TASK DESCRIPTION
From the first line to the last, copy the data exactly and drop the pictures.

DATA TO PROCESS
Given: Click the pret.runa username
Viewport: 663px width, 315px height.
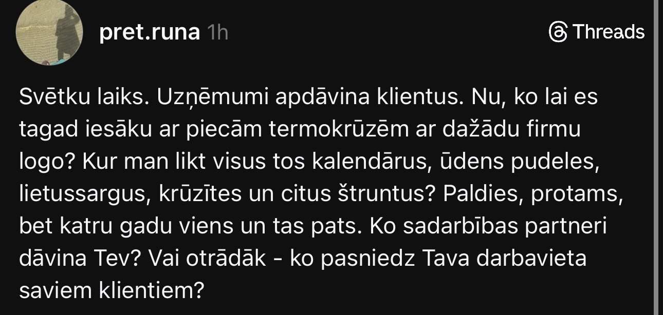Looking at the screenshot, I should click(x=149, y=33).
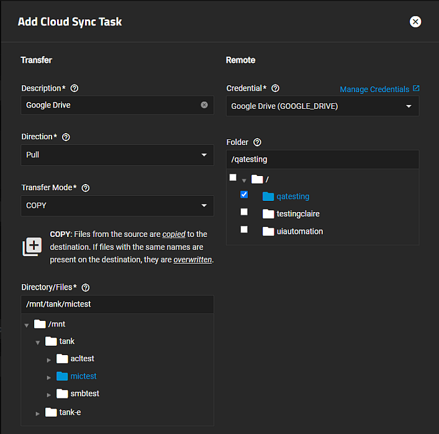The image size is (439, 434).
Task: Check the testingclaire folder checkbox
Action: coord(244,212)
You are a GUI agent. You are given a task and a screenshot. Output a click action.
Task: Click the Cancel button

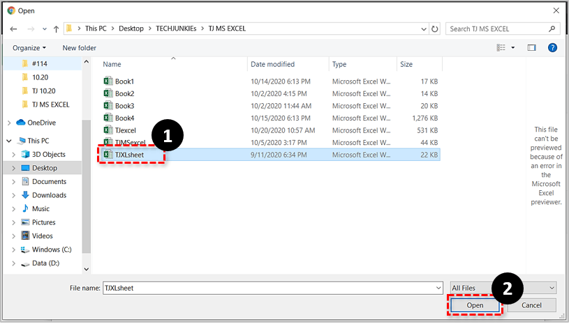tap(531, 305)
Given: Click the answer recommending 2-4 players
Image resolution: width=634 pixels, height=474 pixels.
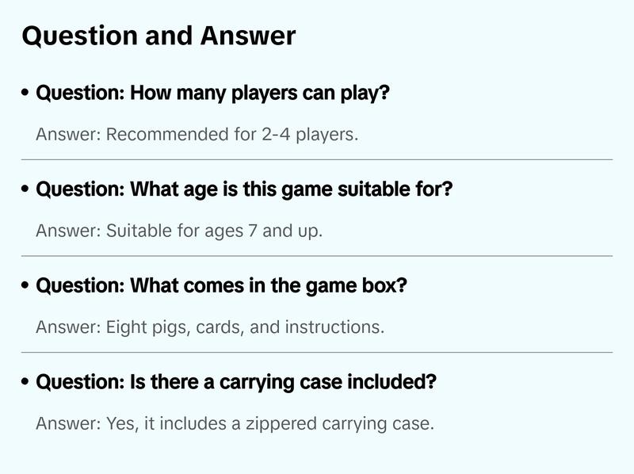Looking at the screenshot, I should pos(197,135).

RESULT
Given: Click the pret.runa username
Viewport: 663px width, 315px height.
Looking at the screenshot, I should click(x=149, y=33).
The image size is (439, 434).
Task: Check the testingclaire folder checkbox
Action: coord(244,212)
You are a GUI agent. You are given a task and a screenshot. Output a click action.
Task: Click the Cancel button

tap(531, 305)
Given: Click the answer recommending 2-4 players
Image resolution: width=634 pixels, height=474 pixels.
Looking at the screenshot, I should pos(197,135).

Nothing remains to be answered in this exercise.